◆ Required action
Express the entries from the line containing "Describe the element" down to the line containing "at that location." as a two-column CSV with columns `text` and `answer`, one row per entry. Put each field in quotes and replace line breaks with spaces.
Dataset entries Start Marker
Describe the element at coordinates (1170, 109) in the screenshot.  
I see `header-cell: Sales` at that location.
Dataset entries End Marker
Dataset entries Start Marker
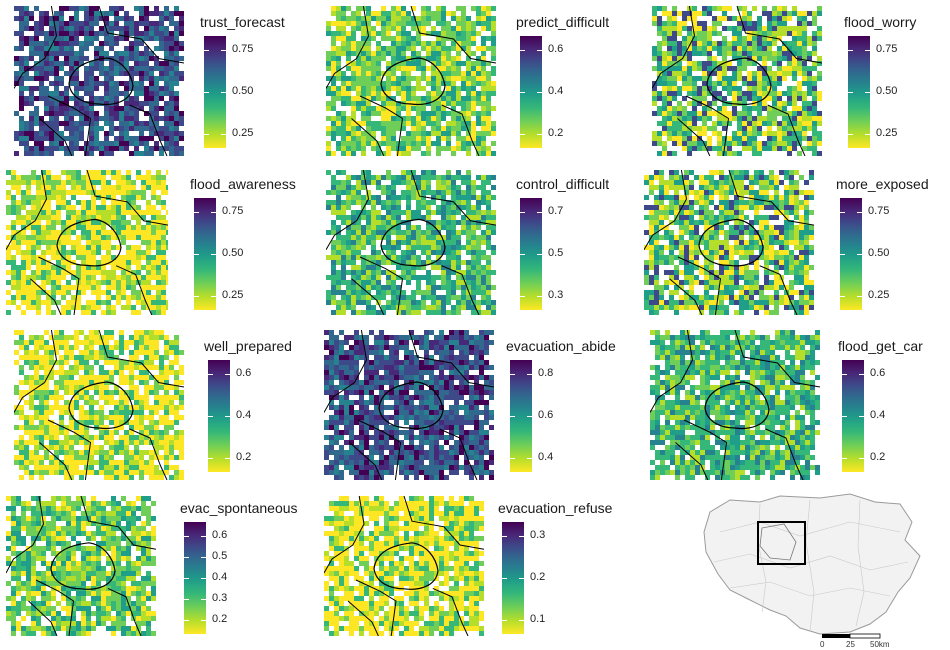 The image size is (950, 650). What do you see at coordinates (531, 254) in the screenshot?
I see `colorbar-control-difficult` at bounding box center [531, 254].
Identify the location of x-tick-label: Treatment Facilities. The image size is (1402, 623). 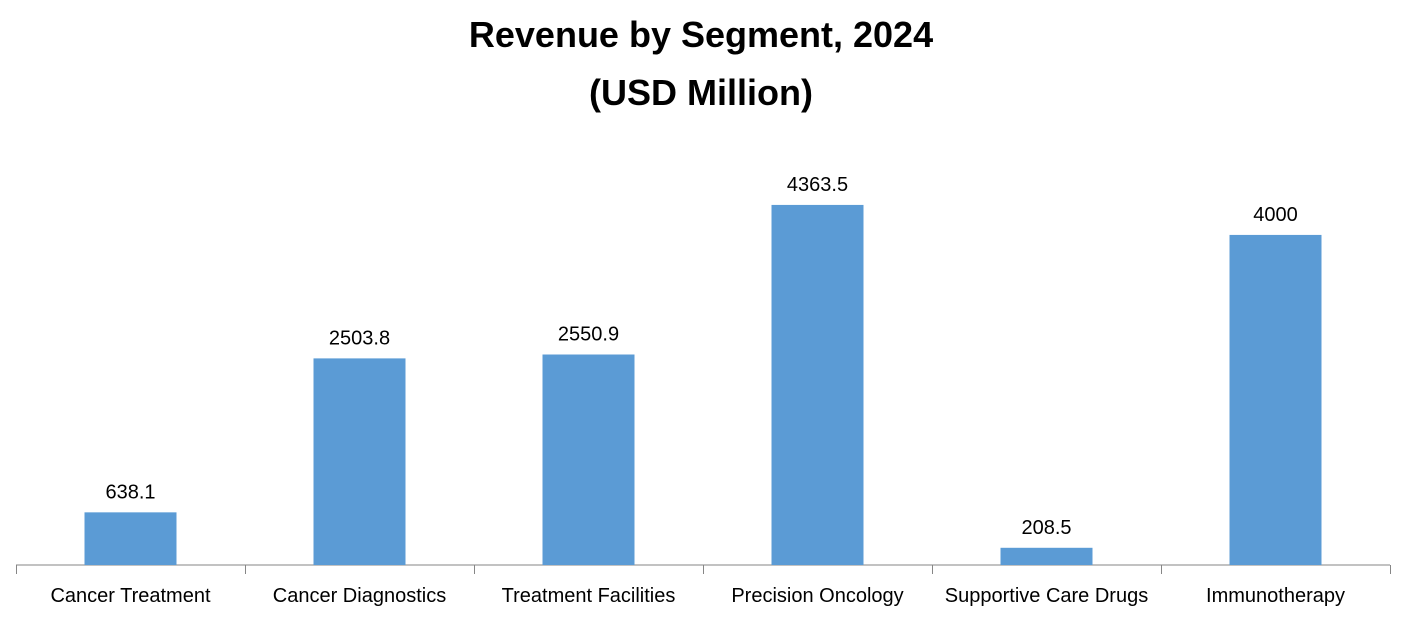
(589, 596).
Dataset entries End Marker
◆ Solution to the problem
text,answer
"Describe the element at coordinates (1170, 109) in the screenshot.","I see `header-cell: Sales` at that location."